The Force That Through the Green Fuse Drives the Flower….

Technology Review covers the breakthrough of MIT chemist Daniel Nocera, who has figured out how to make like a leaf… and turn sunlight into fuel:

Carried out with the help of a catalyst he developed, the reaction is the first and most difficult step in splitting water to make hydrogen gas. And efficiently generating hydrogen from water, Nocera believes, will help surmount one of the main obstacles preventing solar power from becoming a dominant source of electricity: there’s no cost-effective way to store the energy collected by solar panels so that it can be used at night or during cloudy days.

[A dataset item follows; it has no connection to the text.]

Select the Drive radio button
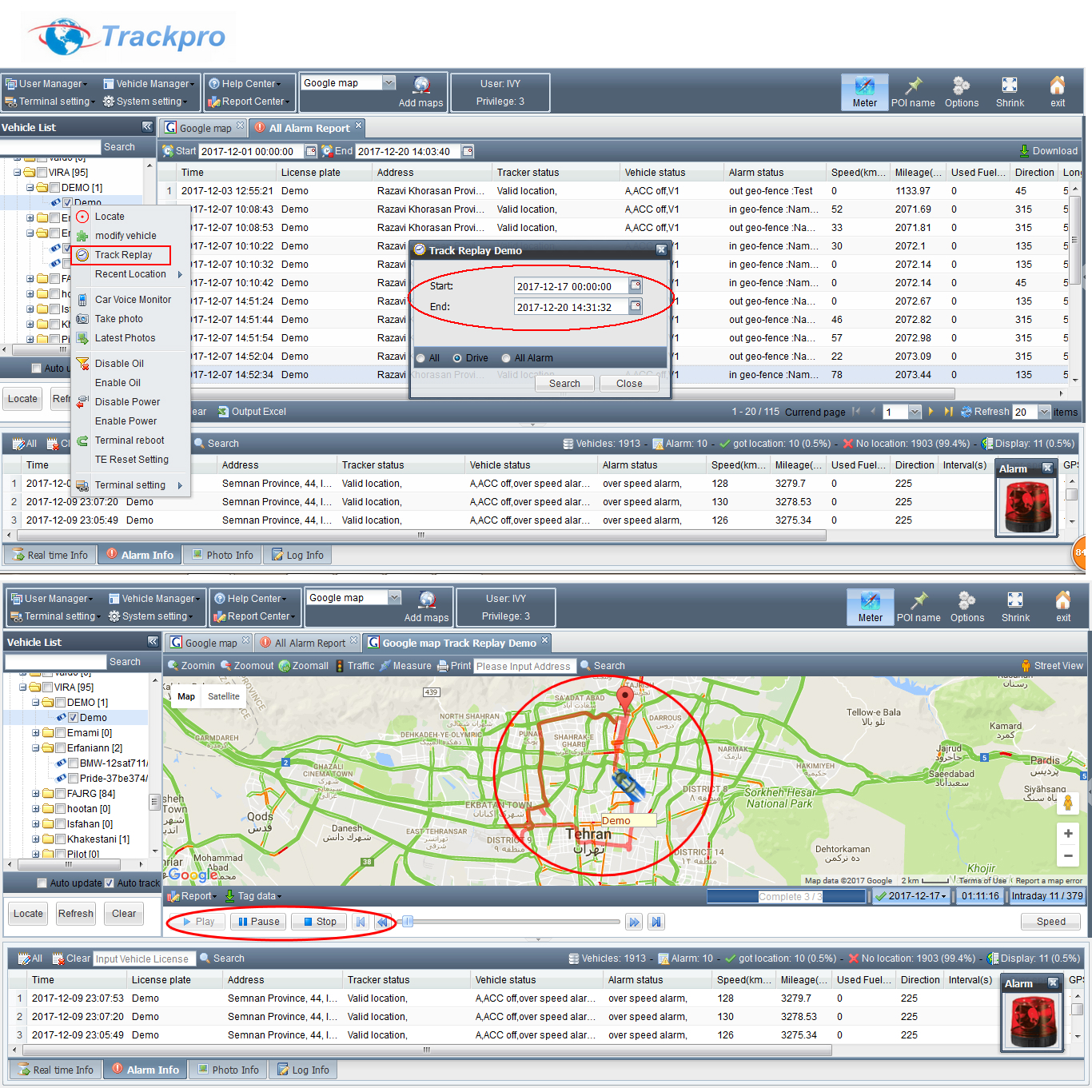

Solar power has a unique potential to generate vast amounts of clean energy that doesn’t contribute to global warming. But without a cheap means to store this energy, solar power can’t replace fossil fuels on a large scale. In Nocera’s scenario, sunlight would split water to produce versatile, easy-to-store hydrogen fuel that could later be burned in an internal-combustion generator or recombined with oxygen in a fuel cell. Even more ambitious, the reaction could be used to split seawater; in that case, running the hydrogen through a fuel cell would yield fresh water as well as electricity.

Storing energy from the sun by mimicking photosynthesis is something scientists have been trying to do since the early 1970s.

Nocera’s catalyst also has the interesting side effect of, as far as he can tell, desalinating sea water. Which might have interesting implications for irrigation and water supplies around the world.

His work, by the way, is just the tip of the iceberg as far as MIT’s new discoveries with catalysts.